Sleeping Beauty also doesn’t bleed. You know this one. The hero detective arrives at a murder scene a half hour after the deed to see blood oozing from the corpse’s mouth or from the GSW to the chest. Tilt! Dead folks don’t bleed. You see, when you die, your heart stops and the blood no longer circulates. It clots. Stagnant or clotted blood does not move. It does not gush or ooze or gurgle or flow or trickle from the body. 

Trauma? What Trauma?: You’ve seen and read this a million times. The hero socks the bad guy’s henchmen in the jaw. He goes down and is apparently written out of the script since we never hear from him again. It’s always the henchmen, because the antagonist, like most people, requires a few solid blows to go down. Think about a boxing match. Two guys that are trained to inflict damage and even they have trouble knocking each other out. And when they do, the one on his back is up in a couple of minutes, claiming the other guy caught him with a lucky punch. Listen to me: Only James Bond can knock someone out with a single blow. And maybe Jack Reacher or Mike Tyson. A car-salesman-turned-amateur-sleuth cannot.

And what of back eyes? If a character gets whacked in the eye in Chapter 3, he will have a black eye for two weeks, which will likely take you through the end of the book. He will not be “normal” in two days. A black eye is a contusion (bruise) and results from blood leaking into the tissues from tiny blood vessels, which are injured by the blow. It takes the body about two weeks to clear all that out. It will darken over two days, fade over four or five, turn greenish, brownish, and a sickly yellow before it disappears. On a good note, by about day seven, a female character might be able to hide it with make-up.

Similarly, what of the character who falls down the stairs and injures his back? He will not be able to run from or chase the bad guy or make love to his new lover the next day. He will need a few days (or maybe weeks) to heal. And he will limp, whine, and complain in the interim. And if he breaks something, like an arm or leg, he’ll need several weeks to recover.

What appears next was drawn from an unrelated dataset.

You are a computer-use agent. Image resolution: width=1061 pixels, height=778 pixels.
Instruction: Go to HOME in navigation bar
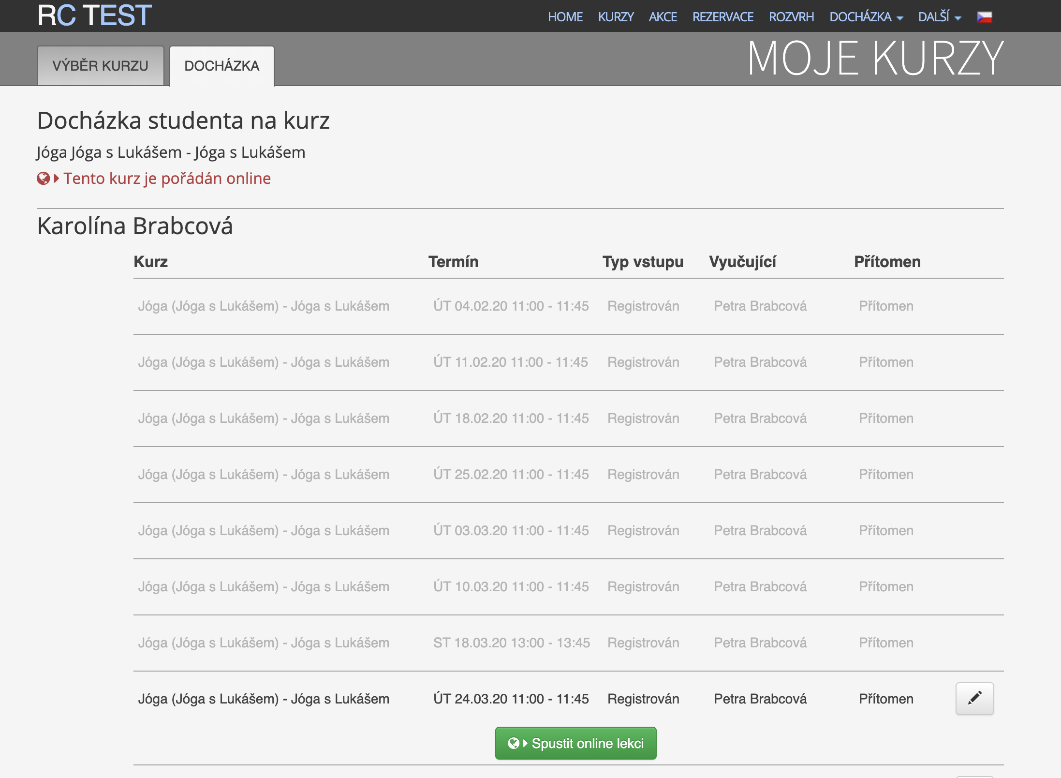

I Can Run, and Jump, and Fight Like an Olympian: The typical fictional PI (maybe real ones, too) drinks too much, smokes too much, and eats donuts on a regular basis. He is not training for the Olympics. He will not be able to chase the villain for ten blocks. Two on a good day. And hills or stairs will reduce that to a very short distance. Yet chase montages in movies and books often seem to cover marathon distances. And then a fight breaks out. 

Of course, some characters can do all this. Not the PI mentioned above but maybe Dustin Hoffman can. Remember “Babe” Levy (Dustin Hoffman) in Marathon Man? He had to run for his life as Dr. Christian Szell (Sir Laurence Olivier) and his Nazi bad guys chased him endlessly. But early in the film, we learn that he runs around the reservoir in Central Park every day. He constantly tries to increase his distance, improve his time. He could run for his life.

Hopefully, when you run across medical malpractice in your reading you’ll be forgiving and enjoy the story anyway. But maybe not.